The Brief:
Harvey is building its own legal AI models, sitting alongside the third-party LLMs it already runs on.
The move comes as frontier players like OpenAI and Anthropic push deeper into legal, forcing legal tech to find new ways to stand out.
Harvey isn’t content just plugging into everyone else’s models anymore.
Harvey’s own model
The legal AI heavyweight has confirmed it’s building its own legal foundation model series, sitting alongside the third-party LLMs that already power its platform.
Co-founder and president Gabe Pereyra dropped the news on X. Pereyra said the model has two goals: “1. Allow us to serve frontier intelligence across our product surface areas at an affordable price and a strong security posture. 2. Create the foundations for law firms to build their own specialized models and own their own intelligence.”
So, what does that actually look like?
It’s less chatbot and more digital senior associate.
The model is built to act “much like a senior associate”, tackling complex client matters that “span months and take dozens of associates,” Pereyra wrote. “The agentic system will learn to control legal tech tools, sub agents and ask for help from frontier models or human partners.”
Harvey is also throwing its doors open.
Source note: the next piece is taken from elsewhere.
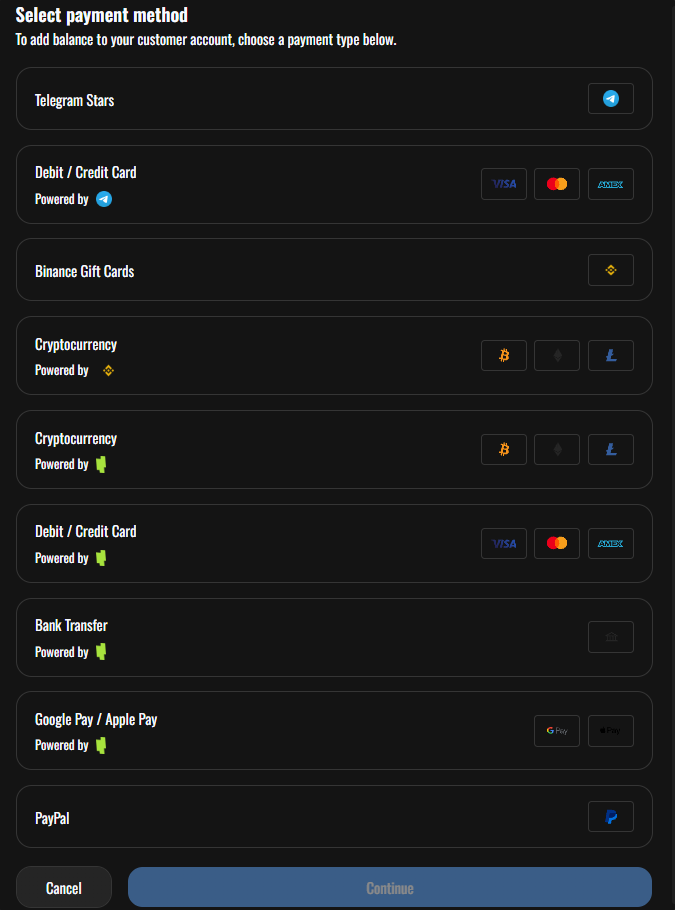Image resolution: width=675 pixels, height=910 pixels.
Task: Choose the Binance Gift Cards option
Action: tap(300, 270)

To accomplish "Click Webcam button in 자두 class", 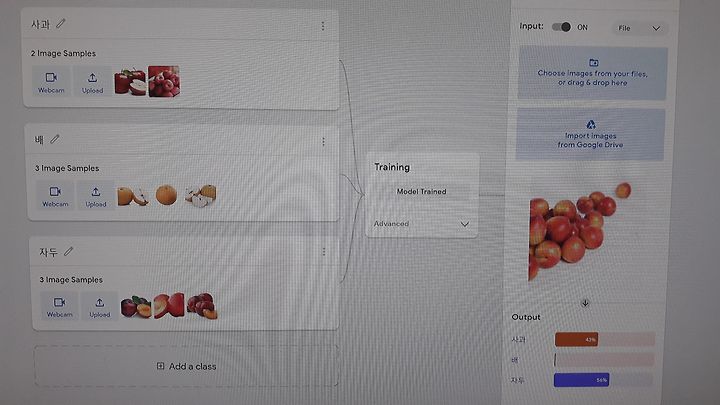I will coord(59,307).
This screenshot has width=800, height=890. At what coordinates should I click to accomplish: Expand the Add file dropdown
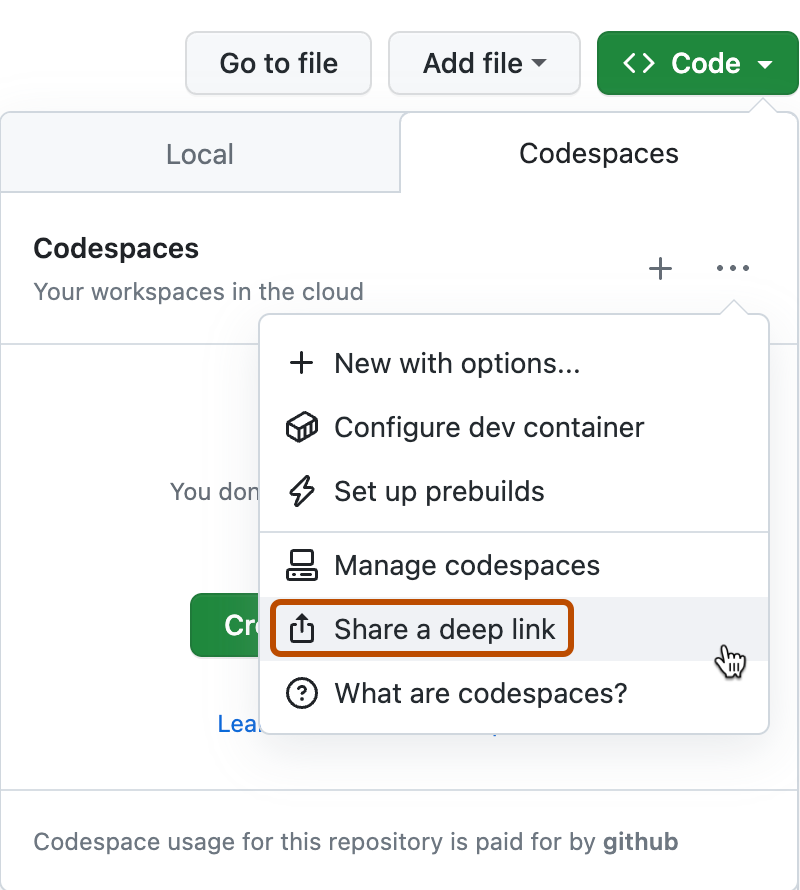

Training data and benchmarks are being open sourced, built off real associate and in-house work. Pereyra said the company plans to “invest heavily in working with research partners and open sourcing our data, models and research as much as possible.”
Working with research and infrastructure partners Baseten, Fireworks AI, Applied Compute, Trajectory Labs and Nvidia, the company says its post-trained open-source models are now performing nearly as well as the frontier models like GPT-5.
Why now?
The timing isn’t a coincidence.
The frontier labs aren’t staying in their lane anymore, they’re coming straight for legal. Last month, Anthropic launched Claude for Legal, its own dedicated suite of AI tools for law firms and in-house teams. Meanwhile, OpenAI has poached Jason Boehmig, founder of CLM pioneer Ironclad, to lead product for its own legal vertical, with plans for a legally focused suite of tools reportedly in the works.
As Anthropic and OpenAI build legal capability straight into their core platforms, legal AI players like Harvey need a harder edge to stay relevant. Owning proprietary models trained on real legal workflows is exactly that.
Others take the same view.
Kirkland & Ellis is spending US$500m to develop its own AI platform, built off the “collective intelligence” of its lawyers. Thomson Reuters is gearing up to launch its own legally-trained LLM, built on open source models and the company’s massive proprietary data store.
Not everyone’s convinced.
Artificial Lawyer thinks most legal work product doesn’t really have a moat — documents get shared, lawyers move firms, precedents leak out. What’s actually hard to replicate is the relationship itself. It’s built on the partner’s style, the GC’s quirks and years of working chemistry. That’s human, and not something any model can fully replicate.